The worst of rising food prices is “yet to come” ahead of a potential five per cent increase in spring, the chairman of Tesco has said.
It comes amid the cost of living crisis, which will result from surging energy prices and increased national insurance contributions in April.
John Allan said food prices at the supermarket chain grew by only one per cent in the last quarter but could rise by five per cent in the coming months.
‘Worst is still to come’
He told the BBC’s Sunday Morning programme: “Food is a relatively small part of household spending, it’s only about nine per cent, that figure has halved in the last half century.
“But of course, it’s a bigger proportion for those on the lowest incomes. So I think we’re concerned particularly about what can we do to try to protect those who are hardest up, who are going to suffer most from that?
“And in some ways, the worst is still to come because although food price inflation in Tesco over the last quarter was only one per cent, we are impacted by rising energy prices; our suppliers are impacted by rising energy prices.
“So the likelihood is that that inflation trigger will rise but we’re doing all we can to offset it.”
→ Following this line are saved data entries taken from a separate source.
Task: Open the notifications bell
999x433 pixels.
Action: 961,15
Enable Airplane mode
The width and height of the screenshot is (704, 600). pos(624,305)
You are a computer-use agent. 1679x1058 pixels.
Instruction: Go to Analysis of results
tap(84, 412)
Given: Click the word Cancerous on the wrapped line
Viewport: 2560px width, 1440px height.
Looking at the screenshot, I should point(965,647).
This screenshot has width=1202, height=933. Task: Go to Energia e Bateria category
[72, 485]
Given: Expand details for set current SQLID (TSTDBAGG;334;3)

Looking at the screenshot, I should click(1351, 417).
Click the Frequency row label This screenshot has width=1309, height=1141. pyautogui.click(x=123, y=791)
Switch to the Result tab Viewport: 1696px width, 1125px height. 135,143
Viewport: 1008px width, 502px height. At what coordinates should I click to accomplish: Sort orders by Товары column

‘Significant’ food price hikes
The governor of the Bank of England, Andrew Bailey, has warned that inflation could hit 7.25 per cent by April and is unlikely to fall back to normal levels for two years.
The Bank raised interest rates to 0.5 per cent on Thursday with further rises expected.
It comes as the government said it has not ruled out stepping in with more support if energy bills rise again as expected in October.
Allan added: “I predicted last autumn that food prices by the spring might be rising about five per cent.
“I sincerely believe that it’s not going to be any more than that, it might even be slightly less, but that’s the sort of number we’re talking about.
“But of course five per cent, if you’re spending – as some of the least well-off families are spending – 15 per cent of your household income, is significant.
“It troubles us and I’m sure troubles many people that people may have to struggle to choose between heating their homes and feeding their families and that’s clearly not a situation that any of us should tolerate.”
He added that fuel prices are “unlikely to come down very quickly”.
“There has been a huge surge in fuel prices in the last year. And I think our hope is that they will now stabilised and ultimately come down but they’re unlikely to come down very quickly, I think.”
Earlier this week, Tesco announced changes to overnight roles at a number of supermarkets and petrol station stores which will put more than 1,400 workers at risk of redundancy despite its eye-watering profits.